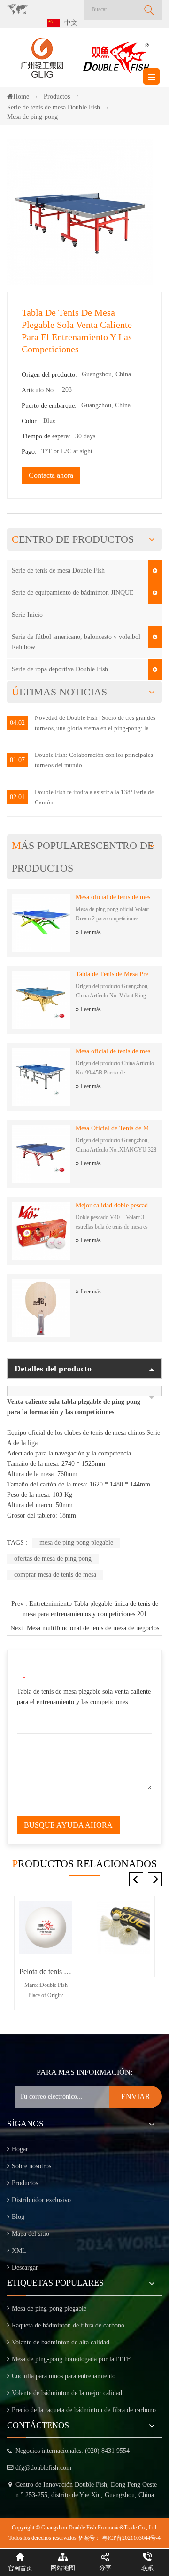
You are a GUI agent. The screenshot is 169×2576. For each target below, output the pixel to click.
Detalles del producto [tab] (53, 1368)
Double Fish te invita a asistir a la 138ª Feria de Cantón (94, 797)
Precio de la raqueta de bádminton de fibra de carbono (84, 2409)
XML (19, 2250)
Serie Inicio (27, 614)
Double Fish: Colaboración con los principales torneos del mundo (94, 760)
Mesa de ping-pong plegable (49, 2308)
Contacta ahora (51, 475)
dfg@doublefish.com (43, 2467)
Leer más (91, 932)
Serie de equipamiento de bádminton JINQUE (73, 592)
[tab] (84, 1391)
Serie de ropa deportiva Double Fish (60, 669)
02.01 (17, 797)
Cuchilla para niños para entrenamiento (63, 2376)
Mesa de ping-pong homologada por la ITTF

*-*-*

### [TRY IT]
Count the lines above in which the word "Serie" appears, then state only that count.

### [EXPECTED ANSWER]
3